For this trip it began with what I didn’t pack. I have a red book with my calendar and all my to-do’s in it. With great difficulty, I left it at home. The whole time I was packing I kept thinking, should I just bring it? I mustered up the inner fortitude not to.

A stranger once wrote to me that he learned how to live from his dog. He had been consumed by his business, so when he retired, he was adrift. He saw how his dog, Louie, would sit by the lake and enjoy the wind blowing his ears. He tried sitting with him and enjoying the wind. For some people, taking pleasure in just sitting and being still in the breeze by the lake is something you have to learn.

On our trip we stayed in an apartment on the fifth floor, with tall windows and narrow terraces overlooking the rooftops. We spent long structureless days roaming the city. We drank coffee at little tables on the street. We wandered through museums and galleries.

Our phones make taking time off more challenging. The stresses and enchantments of home are harder to evade; they rush back to us in little buzzes. It is tempting to return texts or calls or emails or dip into a work issue.
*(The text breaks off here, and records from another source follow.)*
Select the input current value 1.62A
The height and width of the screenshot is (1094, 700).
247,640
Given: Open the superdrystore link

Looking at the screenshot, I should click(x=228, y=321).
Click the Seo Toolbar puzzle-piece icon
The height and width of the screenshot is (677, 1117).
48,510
I pretended that I lived in a time before phones, a time when you would have to send a telegram to communicate with someone on another continent. I put away my phone for large chunks of the day. I deployed a vacation email setting for the first time that I can remember.

At a few points I considered an impending project, and then I rejected that thought. Should I return an email? I didn’t. A student with a question that can’t wait? It actually can.

As the days went by, I forgot to worry about my worries. It came to me that you can just not think about your aging parent, or money stuff or a friend going through something. You can turn off these thoughts, not forever, but say for a week or two. The geographical remove, the whole other time zone, gave me a feeling of pleasurable distance.

The city we were visiting had lots of beautiful, manicured parks. In the middle of the day, I saw people sitting on celery green chairs in the sun. They were old men and groups of young girls and mothers with babies and couples, doing nothing. We stopped and sat and read novels. My daughter napped in a park on the grass next to a fountain.

I don’t think this idea of “holiday” requires expensive or glamorous travel. It can actually involve sitting by the lake with the wind in your ears. It can be a hammock at a friend’s house. You can just go to farm stands and look at tomatoes and peaches and corn.

Holiday is more a way of being, an elusive escape from responsibility or productivity or functioning or stress. De Botton was inspired by an 18th-century writer named Xavier Maistre who wrote a book called “Journey Around My Bedroom” and its sequel, “Nocturnal Expedition Around My Bedroom,” which suggests that this state of mind can be achieved even at home.

When I came back from the trip, things felt subtly different. It turns out that you can hold on to the holiday feeling a little bit. It is like looking down at your life from a great distance. The buzz of connection seems less important; the to-do’s feel less pressing.

Yes, there is the shock of re-entry. The whirring of worries. The looming projects. But you are refreshed, and slightly less engaged or consumed by the busyness. That person, sitting on a celery green chair in the sun, is still in there somewhere.